(Work to complete):
In the passage on irritable bowel syndrome below, list every symptom it gives as characterizing the condition.

(Page extract):
+--

IBS or Irritable Bowel Syndrome is a condition characterized by gas, bloating, abdominal pain, diarrhea or constipation. One of every five Americans suffers from this limiting illness.
Many people affected by IBS believe that gluten aggravates their symptoms; the number of gluten sensitive/ intolerant people has grown enormously in the last few years, creating and industry of gluten free products with sales predicted to top $16 billion by 2016.
Although sometimes there is an improvement of symptoms when gluten is avoided, other factors may also come into play. Researchers in Australia have discovered that people with IBS are sensitive to a sugar present in wheat, not necessarily the protein (gluten). This group of short chain carbohydrates named FODMAPs is also present in other foods like dairy, some legumes and some fruits and vegetables.
FODMAPs have a cumulative effect and that is why it is so difficult many times for the person with IBS to identify the problematic foods.
Following a 6 to 8 weeks diet eliminating FODMAPs promotes the growth of beneficial bacteria and reduces inflammation in the gut, greatly improving symptoms. Foods are then slowly reintroduced at the end of the program. It is advised to work with a FODMAP dietitian to ensure compliance and proper nutrient and fiber intake.

+--

(Source data):

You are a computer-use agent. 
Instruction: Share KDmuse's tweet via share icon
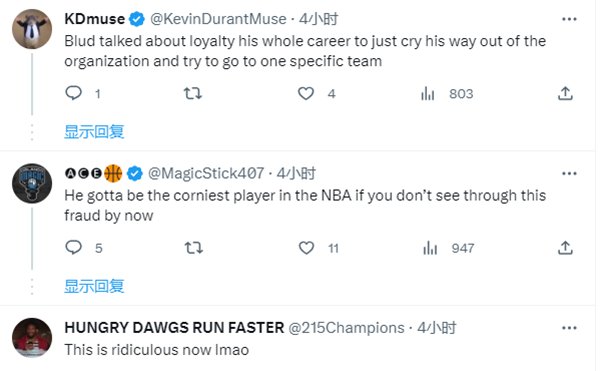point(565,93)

+--

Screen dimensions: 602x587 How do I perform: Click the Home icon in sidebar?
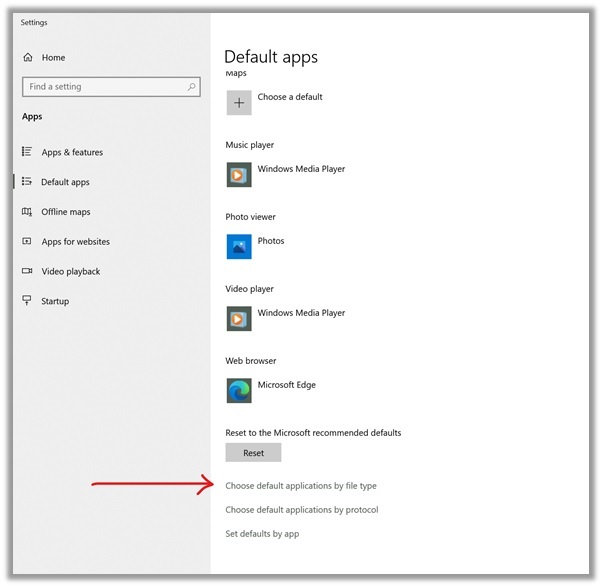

+--

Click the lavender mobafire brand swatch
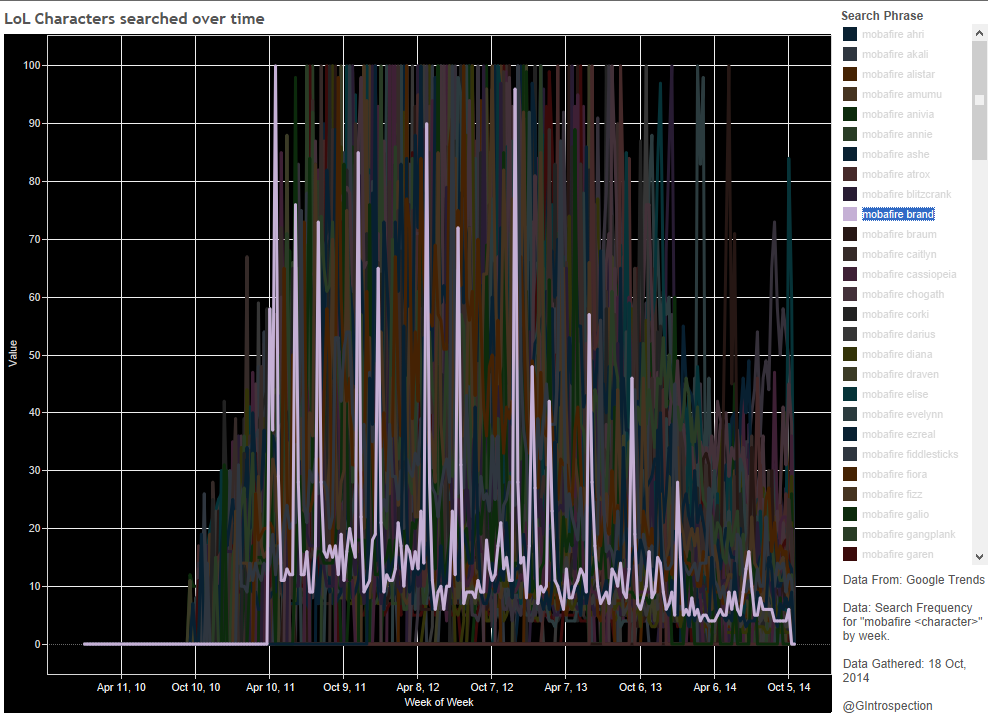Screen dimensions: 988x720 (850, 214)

+--

(Answer section):
Gas, bloating, abdominal pain, diarrhea, constipation